Engels advanced this profound thesis in connection with utopian socialism: that socialism was “fallacious” in the formal economic sense. That socialism was “fallacious” when it declared surplus value an injustice from the point of view of the laws of exchange. The theoreticians of bourgeois   political economy were right, in objecting to that socialism, in the formal economic sense, for surplus value results from the laws of exchange quite “naturally”, quite “justly”.

But utopian socialism was right from the point of view of world history, for it was a symptom, an expression, a harbinger of the class which, born of capitalism, has by now, in the beginning of the twentieth century, become a mass force which can put an end to capitalism and is irresistibly advancing to this goal.

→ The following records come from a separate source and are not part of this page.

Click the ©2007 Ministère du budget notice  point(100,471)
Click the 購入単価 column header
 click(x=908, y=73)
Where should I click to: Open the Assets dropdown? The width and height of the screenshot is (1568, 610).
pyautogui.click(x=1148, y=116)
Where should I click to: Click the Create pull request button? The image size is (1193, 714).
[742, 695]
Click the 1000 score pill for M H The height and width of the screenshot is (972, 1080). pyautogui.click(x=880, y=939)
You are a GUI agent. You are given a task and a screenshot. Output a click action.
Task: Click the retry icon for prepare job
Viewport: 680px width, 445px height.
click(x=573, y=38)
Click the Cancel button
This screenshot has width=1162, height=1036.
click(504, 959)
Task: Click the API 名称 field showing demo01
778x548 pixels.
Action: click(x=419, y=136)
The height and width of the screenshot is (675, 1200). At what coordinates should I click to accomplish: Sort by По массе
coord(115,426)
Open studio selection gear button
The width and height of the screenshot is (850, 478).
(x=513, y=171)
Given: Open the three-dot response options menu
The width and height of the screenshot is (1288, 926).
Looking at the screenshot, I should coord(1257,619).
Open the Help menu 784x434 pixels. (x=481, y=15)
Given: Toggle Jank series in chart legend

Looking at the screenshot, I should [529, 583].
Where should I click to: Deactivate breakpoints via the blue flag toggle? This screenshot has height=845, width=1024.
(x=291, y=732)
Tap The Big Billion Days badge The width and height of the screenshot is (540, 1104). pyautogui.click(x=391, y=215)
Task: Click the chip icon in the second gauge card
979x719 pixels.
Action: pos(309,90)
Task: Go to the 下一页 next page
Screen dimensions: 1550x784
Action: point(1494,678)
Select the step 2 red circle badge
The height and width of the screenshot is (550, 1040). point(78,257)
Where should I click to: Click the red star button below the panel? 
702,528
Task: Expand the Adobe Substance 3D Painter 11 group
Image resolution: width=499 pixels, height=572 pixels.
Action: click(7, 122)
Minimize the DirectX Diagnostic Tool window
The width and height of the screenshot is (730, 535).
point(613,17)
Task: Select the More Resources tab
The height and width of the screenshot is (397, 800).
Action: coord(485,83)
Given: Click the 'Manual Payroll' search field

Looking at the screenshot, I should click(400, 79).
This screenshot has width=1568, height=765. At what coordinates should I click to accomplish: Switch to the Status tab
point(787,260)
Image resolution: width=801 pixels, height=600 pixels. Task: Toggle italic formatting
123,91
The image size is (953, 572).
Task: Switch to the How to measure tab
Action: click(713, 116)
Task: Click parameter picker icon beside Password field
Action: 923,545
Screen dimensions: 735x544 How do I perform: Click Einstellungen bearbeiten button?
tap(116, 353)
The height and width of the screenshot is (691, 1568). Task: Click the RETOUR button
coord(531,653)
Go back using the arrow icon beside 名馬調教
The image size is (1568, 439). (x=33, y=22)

Engels’s profound thesis must be borne in mind when appraising the present-day Narodnik or Trudovik utopia in Russia (perhaps not only in Russia but in a number of Asiatic countries going through bourgeois revolutions in the twentieth century).

Narodnik democracy, while fallacious from the formal economic point of view, is correct from the historical point of view; this democracy, while fallacious as a socialist utopia, is correct in terms of the peculiar, historically conditioned democratic struggle of the peasant masses which is an inseparable element of the bourgeois transformation and a condition for its complete victory.

The liberal utopia discourages the peasant masses from fighting. The Narodnik utopia expresses their aspiration to fight, and promises them a million blessings in the event of victory, while this victory will in fact yield them only a hundred blessings. But is it not natural that the millions who are marching to battle, who for ages have lived in unheard-of ignorance, want, poverty, squalor, abandonment and downtroddenness, should magnify tenfold the fruits of an eventual victory?

The liberal utopia is a veil for the self-seeking desire of the new exploiters to share in the privileges of the old exploiters. The Narodnik utopia is an expression of the aspiration of the toiling millions of the petty bourgeoisie to put an end altogether to the old, feudal exploiters, but it also expresses the false hope that the new, capitalist exploiters can be abolished along with them.


Clearly, the Marxists, who are hostile to all and every utopia, must uphold the independence of the class which can fight feudalism with supreme devotion precisely because it is not even one-hundredth part involved in property owner ship which makes the bourgeoisie a half-hearted opponent, and often an ally, of the feudal lords. The peasants are involved in small commodity production; given a favour able conjuncture of historical circumstances, they can achieve the most complete abolition of feudalism, but they will always—inevitably and not accidentally—show a certain vacillation between the bourgeoisie and the proletariat, between liberalism and Marxism.

Clearly, the Marxists must carefully extract the sound and valuable kernel of the sincere, resolute, militant democracy of the peasant masses from the husk of Narodnik utopias.

In the old Marxist literature of the eighties one can discover systematic effort to extract this valuable democratic kernel. Some day historians will study this effort systematically and trace its connection with what in the first decade of the twentieth century came to be called “Bolshevism”.


Notes

[1] The expression is taken from the letter appraising the Paris Commune which Karl Marx wrote to L. Kugelmann on April 12, 1871 (Marx and Engels, Selected Works, Moscow, 1958, Vol. II, p. 463).

[2] Lenin is quoting from Frederick Engels’s preface to the first German edition of Karl Marx’s The Poverty of Philosophy (Foreign Languages Publishing House, Moscow, pp. 12–13).